# Exercise materials start

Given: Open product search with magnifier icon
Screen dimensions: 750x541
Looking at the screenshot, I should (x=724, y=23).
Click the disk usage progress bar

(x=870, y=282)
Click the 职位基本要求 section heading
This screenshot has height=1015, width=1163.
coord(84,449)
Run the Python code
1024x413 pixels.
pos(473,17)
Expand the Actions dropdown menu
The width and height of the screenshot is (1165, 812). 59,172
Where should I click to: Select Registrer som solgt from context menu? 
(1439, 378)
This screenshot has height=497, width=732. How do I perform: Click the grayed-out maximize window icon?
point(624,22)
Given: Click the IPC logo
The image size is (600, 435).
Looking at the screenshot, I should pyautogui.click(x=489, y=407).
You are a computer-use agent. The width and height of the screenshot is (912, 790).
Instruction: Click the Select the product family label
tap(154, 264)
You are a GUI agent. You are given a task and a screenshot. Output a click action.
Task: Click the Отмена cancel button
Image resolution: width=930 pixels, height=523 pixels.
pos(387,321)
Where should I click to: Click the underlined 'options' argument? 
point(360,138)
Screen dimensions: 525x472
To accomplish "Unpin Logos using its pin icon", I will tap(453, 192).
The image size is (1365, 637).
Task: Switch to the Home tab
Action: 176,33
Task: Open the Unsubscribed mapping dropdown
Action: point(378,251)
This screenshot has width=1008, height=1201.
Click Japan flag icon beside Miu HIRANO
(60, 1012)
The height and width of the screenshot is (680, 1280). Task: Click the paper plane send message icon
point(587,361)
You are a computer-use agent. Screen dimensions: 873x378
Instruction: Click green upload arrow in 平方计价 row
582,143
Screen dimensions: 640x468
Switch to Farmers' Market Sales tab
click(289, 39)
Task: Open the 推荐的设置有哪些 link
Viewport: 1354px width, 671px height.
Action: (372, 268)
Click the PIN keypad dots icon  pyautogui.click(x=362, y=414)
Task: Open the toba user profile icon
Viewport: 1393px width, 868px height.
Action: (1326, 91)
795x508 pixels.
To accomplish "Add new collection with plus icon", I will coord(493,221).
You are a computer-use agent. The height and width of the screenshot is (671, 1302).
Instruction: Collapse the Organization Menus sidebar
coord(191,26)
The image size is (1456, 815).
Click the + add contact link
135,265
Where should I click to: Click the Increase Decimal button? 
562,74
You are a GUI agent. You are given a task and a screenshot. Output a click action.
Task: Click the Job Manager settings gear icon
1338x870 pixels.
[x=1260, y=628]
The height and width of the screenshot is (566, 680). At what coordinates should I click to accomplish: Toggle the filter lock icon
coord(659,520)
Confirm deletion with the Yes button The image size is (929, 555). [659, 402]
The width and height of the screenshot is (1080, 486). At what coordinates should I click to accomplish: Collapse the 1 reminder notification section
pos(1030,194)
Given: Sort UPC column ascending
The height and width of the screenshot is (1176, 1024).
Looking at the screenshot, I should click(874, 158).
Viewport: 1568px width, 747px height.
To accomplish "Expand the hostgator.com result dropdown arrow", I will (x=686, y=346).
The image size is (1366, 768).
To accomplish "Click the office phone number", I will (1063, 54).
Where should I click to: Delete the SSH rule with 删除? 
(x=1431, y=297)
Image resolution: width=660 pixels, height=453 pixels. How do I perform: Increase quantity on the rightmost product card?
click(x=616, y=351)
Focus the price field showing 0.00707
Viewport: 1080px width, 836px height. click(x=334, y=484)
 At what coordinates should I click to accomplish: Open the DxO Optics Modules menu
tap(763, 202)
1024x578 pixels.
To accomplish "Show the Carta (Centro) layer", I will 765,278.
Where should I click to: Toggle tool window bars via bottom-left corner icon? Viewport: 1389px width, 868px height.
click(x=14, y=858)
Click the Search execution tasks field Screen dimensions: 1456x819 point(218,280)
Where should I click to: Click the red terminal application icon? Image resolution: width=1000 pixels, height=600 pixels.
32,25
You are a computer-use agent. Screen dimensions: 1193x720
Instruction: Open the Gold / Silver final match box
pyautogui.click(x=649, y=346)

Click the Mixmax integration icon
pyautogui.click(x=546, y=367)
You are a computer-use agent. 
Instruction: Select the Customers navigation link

# Exercise materials end

== Work instructions ==
Turn every line of the records above into a numbered list, leaving out the blank lines.

== Exercise output ==
1. Given: Open product search with magnifier icon
2. Screen dimensions: 750x541
3. Looking at the screenshot, I should (x=724, y=23).
4. Click the disk usage progress bar
5. (x=870, y=282)
6. Click the 职位基本要求 section heading
7. This screenshot has height=1015, width=1163.
8. coord(84,449)
9. Run the Python code
10. 1024x413 pixels.
11. pos(473,17)
12. Expand the Actions dropdown menu
13. The width and height of the screenshot is (1165, 812). 59,172
14. Where should I click to: Select Registrer som solgt from context menu? 
15. (1439, 378)
16. This screenshot has height=497, width=732. How do I perform: Click the grayed-out maximize window icon?
17. point(624,22)
18. Given: Click the IPC logo
19. The image size is (600, 435).
20. Looking at the screenshot, I should pyautogui.click(x=489, y=407).
21. You are a computer-use agent. The width and height of the screenshot is (912, 790).
22. Instruction: Click the Select the product family label
23. tap(154, 264)
24. You are a GUI agent. You are given a task and a screenshot. Output a click action.
25. Task: Click the Отмена cancel button
26. Image resolution: width=930 pixels, height=523 pixels.
27. pos(387,321)
28. Where should I click to: Click the underlined 'options' argument? 
29. point(360,138)
30. Screen dimensions: 525x472
31. To accomplish "Unpin Logos using its pin icon", I will tap(453, 192).
32. The image size is (1365, 637).
33. Task: Switch to the Home tab
34. Action: 176,33
35. Task: Open the Unsubscribed mapping dropdown
36. Action: point(378,251)
37. This screenshot has width=1008, height=1201.
38. Click Japan flag icon beside Miu HIRANO
39. (60, 1012)
40. The height and width of the screenshot is (680, 1280). Task: Click the paper plane send message icon
41. point(587,361)
42. You are a computer-use agent. Screen dimensions: 873x378
43. Instruction: Click green upload arrow in 平方计价 row
44. 582,143
45. Screen dimensions: 640x468
46. Switch to Farmers' Market Sales tab
47. click(289, 39)
48. Task: Open the 推荐的设置有哪些 link
49. Viewport: 1354px width, 671px height.
50. Action: (372, 268)
51. Click the PIN keypad dots icon  pyautogui.click(x=362, y=414)
52. Task: Open the toba user profile icon
53. Viewport: 1393px width, 868px height.
54. Action: (1326, 91)
55. 795x508 pixels.
56. To accomplish "Add new collection with plus icon", I will coord(493,221).
57. You are a computer-use agent. The height and width of the screenshot is (671, 1302).
58. Instruction: Collapse the Organization Menus sidebar
59. coord(191,26)
60. The image size is (1456, 815).
61. Click the + add contact link
62. 135,265
63. Where should I click to: Click the Increase Decimal button? 
64. 562,74
65. You are a GUI agent. You are given a task and a screenshot. Output a click action.
66. Task: Click the Job Manager settings gear icon
67. 1338x870 pixels.
68. [x=1260, y=628]
69. The height and width of the screenshot is (566, 680). At what coordinates should I click to accomplish: Toggle the filter lock icon
70. coord(659,520)
71. Confirm deletion with the Yes button The image size is (929, 555). [659, 402]
72. The width and height of the screenshot is (1080, 486). At what coordinates should I click to accomplish: Collapse the 1 reminder notification section
73. pos(1030,194)
74. Given: Sort UPC column ascending
75. The height and width of the screenshot is (1176, 1024).
76. Looking at the screenshot, I should click(874, 158).
77. Viewport: 1568px width, 747px height.
78. To accomplish "Expand the hostgator.com result dropdown arrow", I will (x=686, y=346).
79. The image size is (1366, 768).
80. To accomplish "Click the office phone number", I will (1063, 54).
81. Where should I click to: Delete the SSH rule with 删除? 
82. (x=1431, y=297)
83. Image resolution: width=660 pixels, height=453 pixels. How do I perform: Increase quantity on the rightmost product card?
84. click(x=616, y=351)
85. Focus the price field showing 0.00707
86. Viewport: 1080px width, 836px height. click(x=334, y=484)
87.  At what coordinates should I click to accomplish: Open the DxO Optics Modules menu
88. tap(763, 202)
89. 1024x578 pixels.
90. To accomplish "Show the Carta (Centro) layer", I will 765,278.
91. Where should I click to: Toggle tool window bars via bottom-left corner icon? Viewport: 1389px width, 868px height.
92. click(x=14, y=858)
93. Click the Search execution tasks field Screen dimensions: 1456x819 point(218,280)
94. Where should I click to: Click the red terminal application icon? Image resolution: width=1000 pixels, height=600 pixels.
95. 32,25
96. You are a computer-use agent. Screen dimensions: 1193x720
97. Instruction: Open the Gold / Silver final match box
98. pyautogui.click(x=649, y=346)
99. Click the Mixmax integration icon
100. pyautogui.click(x=546, y=367)
101. You are a computer-use agent. 
102. Instruction: Select the Customers navigation link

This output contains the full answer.